Everything you need to know about construction loans
Building a new home? It pays to get the right financing in place to ease the whole process.
Get all the info you need on construction loans.
If you’re thinking about building a new home, you may be surprised to learn that there are grants and loans specifically designed to help you achieve your goals.
Not sure what that means? No worries! Here’s everything you need to know about construction loans.
What is a construction loan?
A construction loan is exactly as it sounds — a loan for those looking to build a property instead of buying an existing property. They are designed to help you cover your expenses while you’re building your new home. While all of this sounds simple enough, they can be a bit tricky if you don’t understand how they work.
Construction loans have a different loan structure than standard home loans. They commonly use progressive drawdowns. This means that you will receive a series of payments at different stages of your building process rather than one lump sum.
Throughout the construction phase, your loan will remain interest only, and you will only pay interest on the portion of the loan you have used. For example, if you are approved for a $250,000 construction loan, but you have only used $50,000, you will only pay interest on the $50,000 you have used.
After your home is completed, you can speak to your lender about continuing your interest only terms. You can also change to a principal and interest loan. You may even choose to refinance. There are plenty of options available and it’s worth speaking to your lender before and after the completion of your home to work out a payment system that works best for you.
What are progress drawdowns?
As mentioned, construction loans are paid out in stages, known as drawdowns or progress payments. Once your loan is approved and construction begins on your home, your lender will make payments directly to your builder at the completion of each of the following stages:
Slab down or base: This will cover the costs of building the base of your home. This includes levelling the ground, laying and waterproofing the foundation, and installing plumbing.
Frame stage: The second drawdown will typically cover the framing of your home. This includes building the frame, partial brickwork, roofing, trusses and windows.
Lock-up: This stage is called lock-up because it covers the installation of external walls, insulation, windows and doors — all of the items you need to be able to lock-up your home.
Fixing or fit-out: This drawdown payment will cover the fit-out of your new home. That is all of the internal fittings and fixtures, including plasterboards, shelving, cabinets, doors, tiles and all internal cladding.
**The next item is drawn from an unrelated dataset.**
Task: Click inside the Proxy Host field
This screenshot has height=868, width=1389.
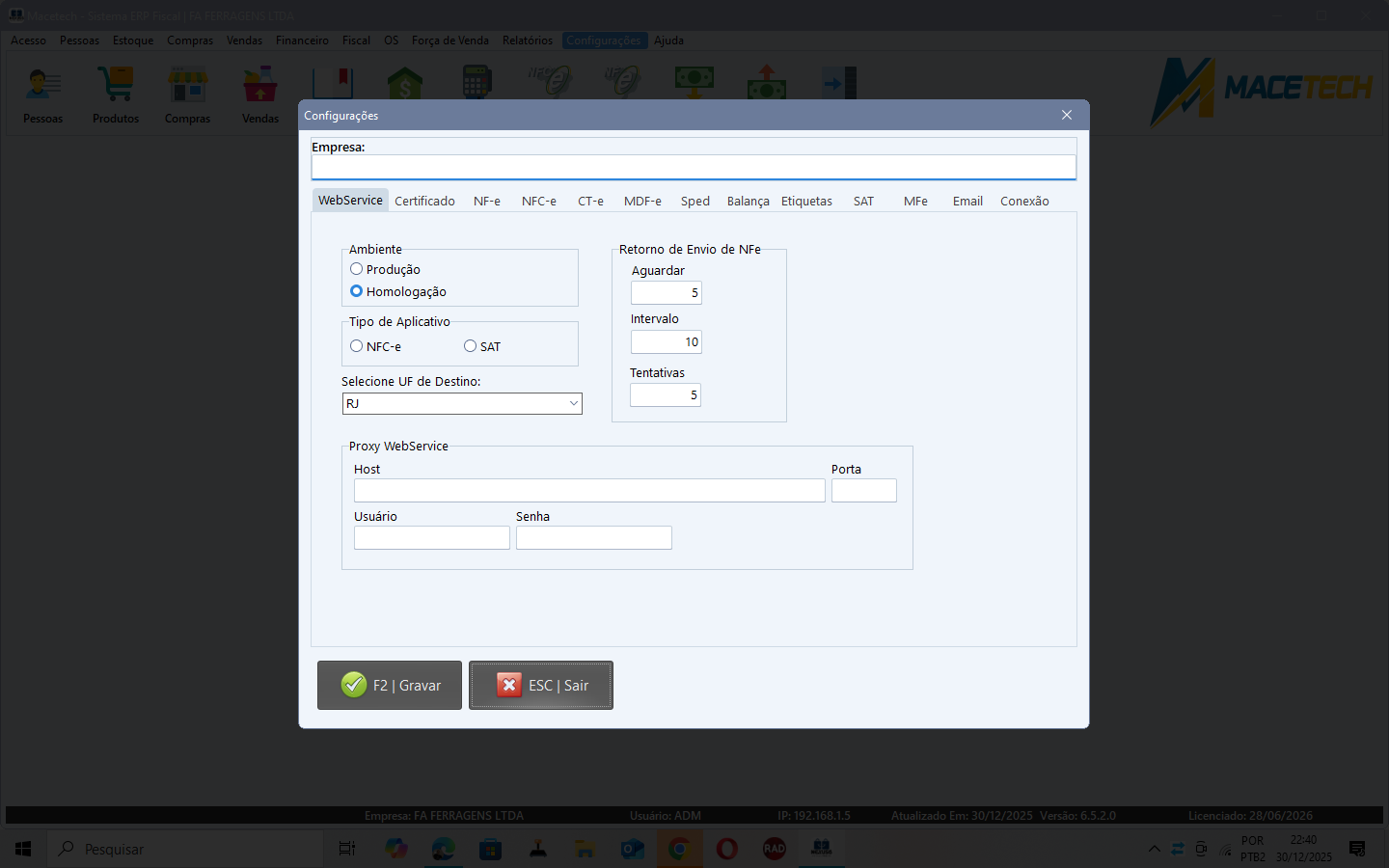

Completion: As you might have guessed, this stage is to cover all the costs that come with putting the finishing touches on your property. This includes painting, polishing floors, installing fences and the overall clean-up of the site.
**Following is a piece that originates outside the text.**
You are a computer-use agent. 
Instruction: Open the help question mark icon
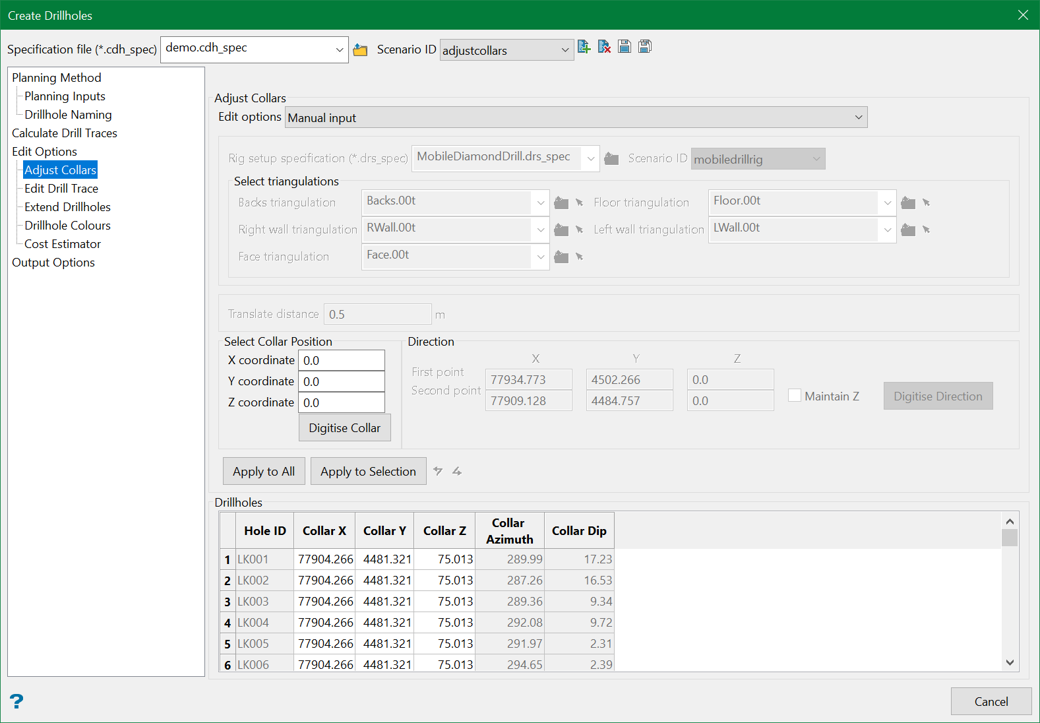click(x=16, y=701)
How to get a construction loan.
Since construction loans are a bit different from standard home loans, it only makes sense that the application process would be a little bit different as well.
You will have to meet all of the criteria that you would normally have to meet in order to be approved for a loan, but you will also have to provide a few additional documents:
Building contract: This document must outline the construction stages, progress payment schedule, timeline, and all of the costs associated with each stage.
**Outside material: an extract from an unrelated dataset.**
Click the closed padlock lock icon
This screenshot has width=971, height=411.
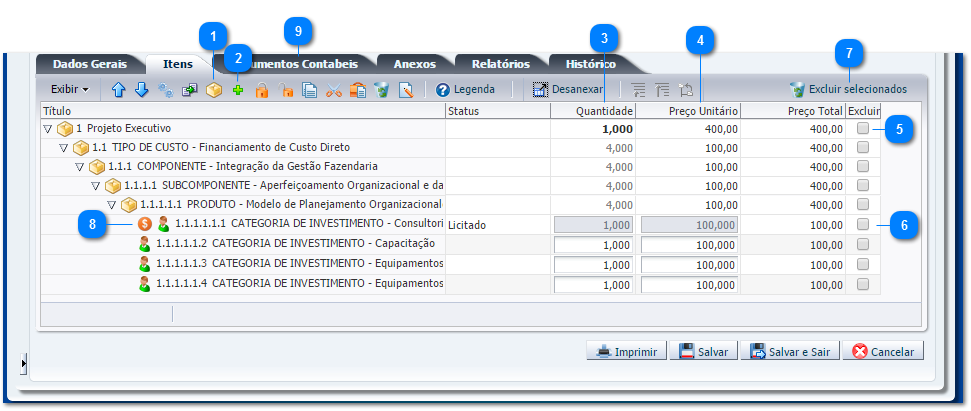coord(262,90)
Building plan: This will be the blueprint for your new home and should include the layout and size of the home you intend to build. It should also include information on all of the materials and finishes you intend to use.
Quotations: If you plan to include any additional work that is not covered by your builder, you will need to include quotations for this work. This can include extras such as a pool, solar panels or landscaping. Your lender will assess the costs and whether or not they will add enough value to your home.
In addition to all of the documentation, you will need to have a deposit. Typically, lenders will require 5% of the total building cost as a down payment.
What are owner-builder mortgages?
If you intend to build the home yourself rather than hiring a qualified builder, you may be eligible for an owner-builder loan.
These types of loans are very similar to construction loans; however, they have much stricter eligibility criteria. This can include a much higher deposit (40% or more) and higher rates and fees. This is because your lender will see you as a higher risk. Unless you are a qualified builder, they can’t be confident that you will be able to complete the project to a professional standard.